No atentado ocorrido em 10 de fevereiro, uma mulher transgênero de 18 anos matou a mãe e o meio-irmão em casa e depois abriu fogo em uma escola local, matando cinco crianças e um professor antes de tirar a própria vida. A OpenAI afirmou ter identificado a conta da suspeita por meio de seus sistemas de detecção de abuso e banido-a do ChatGPT em junho do ano anterior, oito meses antes da tragédia.
Altman explicou que a empresa não comunicou as autoridades canadenses porque, na avaliação da equipe, a atividade na conta da usuária não era grave o suficiente para justificar um alerta à polícia. “Estou profundamente arrependido por não termos alertado as autoridades policiais sobre a conta que foi banida em junho”, disse o CEO na carta. Ele acrescentou que o pedido de desculpas foi tardio para respeitar o período de luto da comunidade de Tumbler Ridge.
O primeiro-ministro da Colúmbia Britânica classificou o pedido como “necessário, e ainda assim grosseiramente insuficiente”. Autoridades locais temem que o incidente exponha lacunas nos processos de monitoramento e comunicação entre empresas de tecnologia e forças policiais.

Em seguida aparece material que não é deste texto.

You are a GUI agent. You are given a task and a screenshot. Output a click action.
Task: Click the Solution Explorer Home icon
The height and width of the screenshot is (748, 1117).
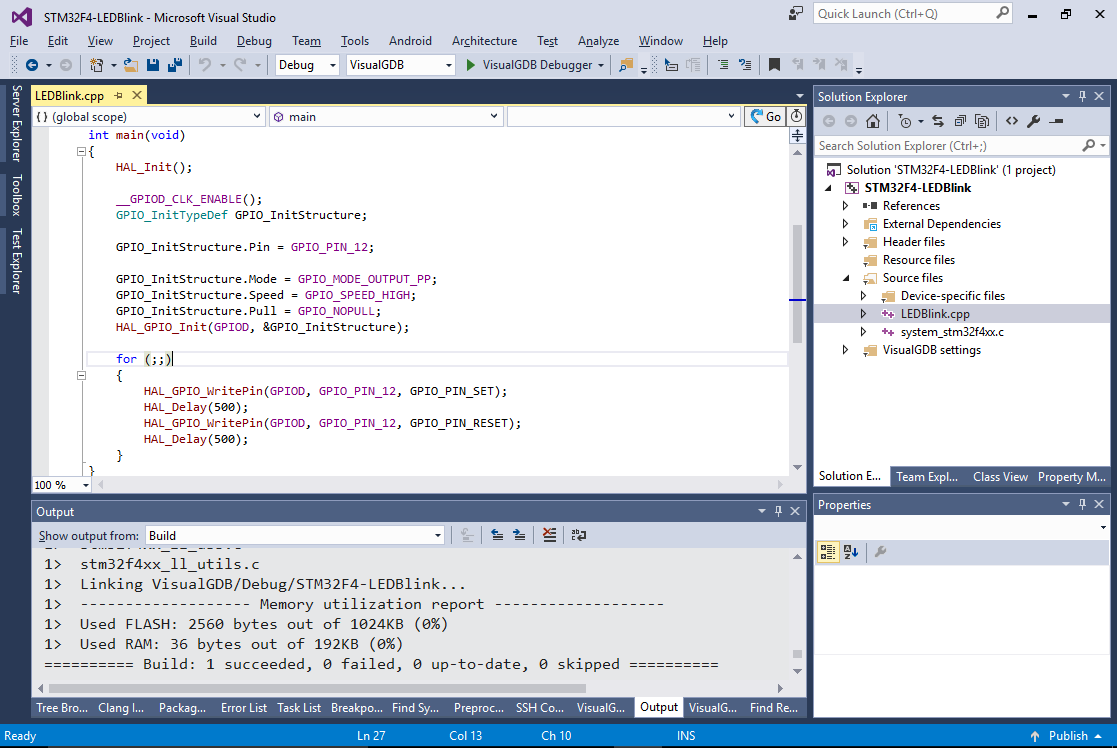(x=873, y=121)

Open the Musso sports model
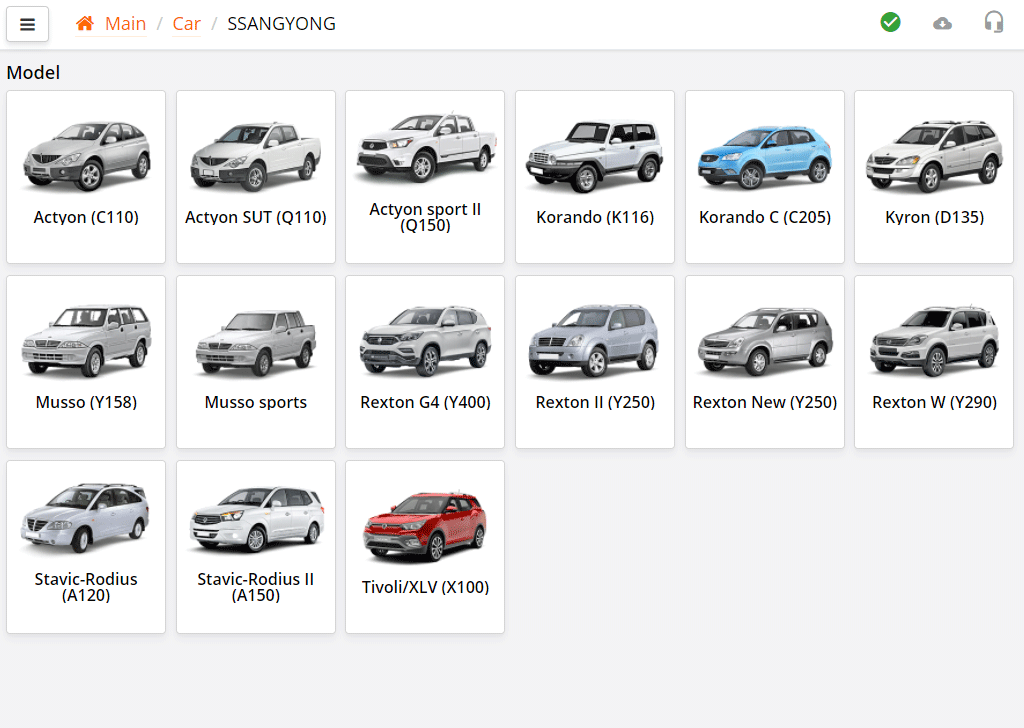(255, 362)
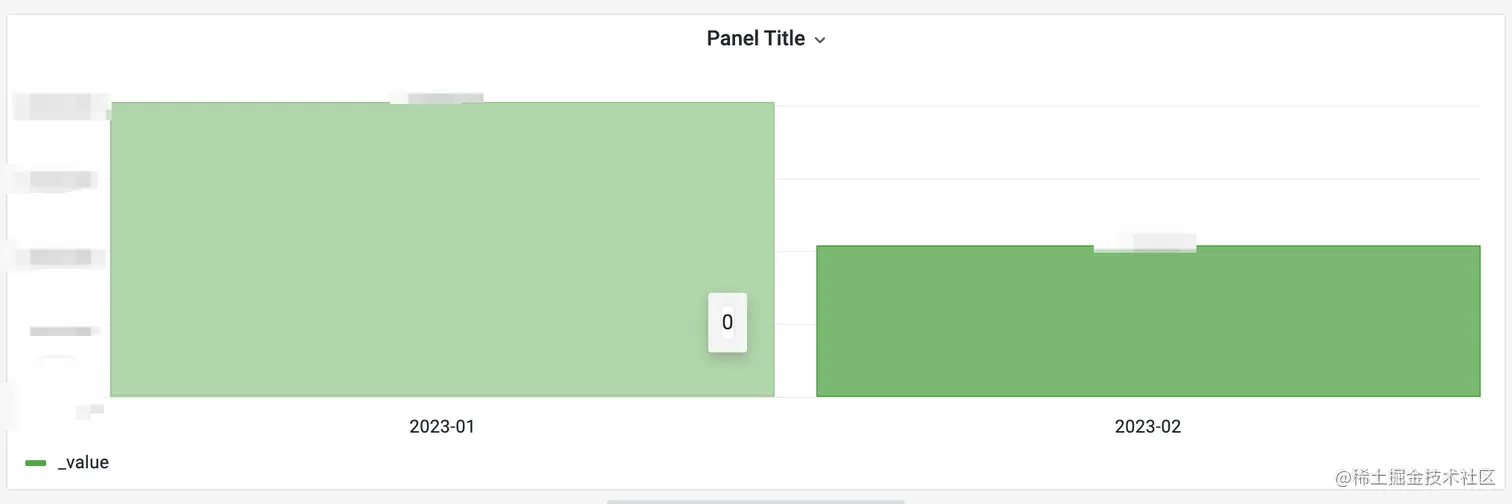Click the second blurred y-axis label from top
The width and height of the screenshot is (1512, 504).
click(60, 180)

A OpenAI utiliza sistemas automatizados para moderação de conteúdo em tempo real. Contas que violam regras, como exploração sexual, promoção de violência, automutilação ou suicídio, podem ser suspensas ou banidas. Em situações graves, o sistema sinaliza os casos para revisão humana e, se houver ameaça crível, os dados podem ser compartilhados com autoridades.
Após o ataque, autoridades canadenses convocaram a equipe de segurança da OpenAI e ameaçaram aplicar medidas regulatórias caso não houvesse melhorias. A empresa anunciou reforço das medidas de segurança e criou um canal de contato direto com a polícia para facilitar comunicação futura.
A família de uma das vítimas do tiroteio, uma menina que ficou gravemente ferida, entrou com ação judicial contra a OpenAI, alegando negligência. Segundo a família, a empresa sabia do plano da atiradora para um ato com “mortes em massa”, mas não tomou as medidas necessárias para impedir o ataque.
Em sua carta, Altman afirmou que a OpenAI pretende trabalhar com os governos para evitar novos episódios semelhantes. “Nosso foco continuará sendo colaborar com todos os níveis de governo para garantir que algo assim nunca aconteça novamente”, afirmou.
O incidente levanta questões sobre a eficácia dos sistemas automatizados das plataformas de inteligência artificial e a responsabilidade das empresas em monitorar e reportar comportamentos potencialmente perigosos de seus usuários.
Palavras-chave relacionadas para SEO: Sam Altman, OpenAI, ChatGPT, tiroteio Canadá, ataque em escola, moderação de conteúdo, segurança digital, responsabilidade de IA, denúncia de violência, Colúmbia Britânica, violência em massa, pedido de desculpas, ação judicial, sistemas automatizados.